History
Surgery (“radical prostatectomy”) has been
the standard of care for prostate cancer for the last
50 years. Although effective, radical prostatectomies
are invasive and not without complications. Shortly after the discovery of
X-rays and radium at the turn of the century, physicians began to explore how
these modalities might improve survival and decrease potential side effects
from the radical surgery. Dr. Benjamin Barringer, chief of urology at what
is now known as Memorial Sloan Kettering Hospital, espoused the use of radium
needles for prostate cancer in 1917.
Initial radioactive seed
implantation was performed via “free-hand” technique,
using direct visualization of the prostate to guide
the radiation
oncologist with seed placement. However, the results
of this preliminary approach was hampered by suspect
dose distribution in the prostate.
In 1987, Dr. Blasko from
Seattle described a reproducible system to implant
radioactive Iodine seeds in the
prostate. This Seattle system employs a rectal ultrasound
probe to directly visualize the prostate and a plastic
template placed on the patient’s perineum (region
between the scrotum and the rectum). The template
guides the placement of the needles which are loaded
with radiactive seeds. This technique allows a reproducible,uniform
dose distribution to the prostate.
The physicians of ROCNJ have been performing this
procedure since 1997.
For Whom?
Prostate seed implantation is not for everyone. Treatment decisions are based
on important prognostic factors:
Stage
Gleason grade
PSA level
ROCNJ physicians have adopted
the Seattle group’s
criteria for implant selection.
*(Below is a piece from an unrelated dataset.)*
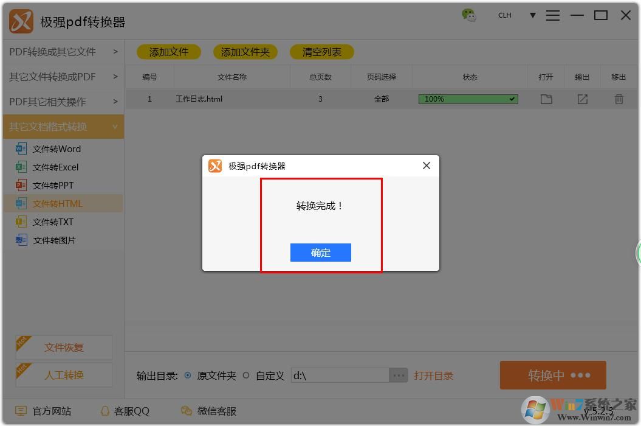
Task: Select 原文件夹 output option
Action: click(x=189, y=375)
An ideal candidate
should have a PSA level <10, Gleason grade 6 or
less, with non-palpable disease.
The size of the prostate is also an important factor.
As a general rule, patients with prostate glands >60cc
are at increased risk for pelvic arch obstruction
and poor dose distribution. Androgen deprivation (hormone therapy) can be used
to shrink large prostates for several months to allow an optimal seed implant.
Patients who previously have had a vigorous transrectal
resection of the prostate (TURP) for benign prostatic
hypertrophy may not be ideal candidates for this
implant procedure. Higher rates of urinary complications
have been reported for these subset of patients.
Procedure
The first step in the process is an outpatient consultation with a radiation
oncologist. The radiation oncologist will advise on the implant option based
on the patient’s PSA, Gleason score, tumor stage, and other factors.
The second step is a planning
transrectal ultrasound (TRUS). A transducer is
placed in the rectum and
images of the prostate gland are obtained in 5mm
segments. Once the prostate is visualized, the radiation
oncologist works with the radiation physicists to
determine where the seeds should be placed. Through
the use of a treatment planning computer, a series
of “dose maps” called isodose curves
are generated. The goal is to deliver a dose of 150-160
Gy to the prostate with Iodine (I-125) and approximately
120 Gy with Palladium seeds (Pd-103). The seeds are “peripherally
loaded” to minimize the dose to the centrally
located urethra. This will minimize the risk of urinary
side effects.
The third step is the implant procedure. This is
performed in the operating room under either general
or spinal anesthesia. Under transrectal ultrasound
guidance, the prostate is implanted through the perineum
with needles loaded with radioactive seeds. Fluoroscopy
confirms the seed placement into prostate. Immediately
after the procedure, the patient is monitored for
several hours. Typically, the patient is discharged
to home on the same day.
The outcome of implantation is highly operator
dependent. As such, it is important for the radiation
oncologist to be experienced and proficient with
this procedure. The physicians of ROCNJ are among
the most experienced and have been instrumental in
pioneering this treatment option at their four centers.
Results
The Northwest Tumor Institute have documented excellent 10 year follow up data.
Their long-term outcome was comparable to external beam radiation therapy
and surgery. Although 20 year data is not yet mature, prostate seed implant
appears to be just as effective as surgery or external beam radiatherapy
for early stage prostate cancers.
Side effects
A common misconception among prospective patients is that prostate implantation
has fewer side effects than external beam radiation therapy. This indeed
is a misconception. Nearly all patients suffer from some urethritis. Urinary
retention requiring a temporary catheter occurs in 5% of the patients.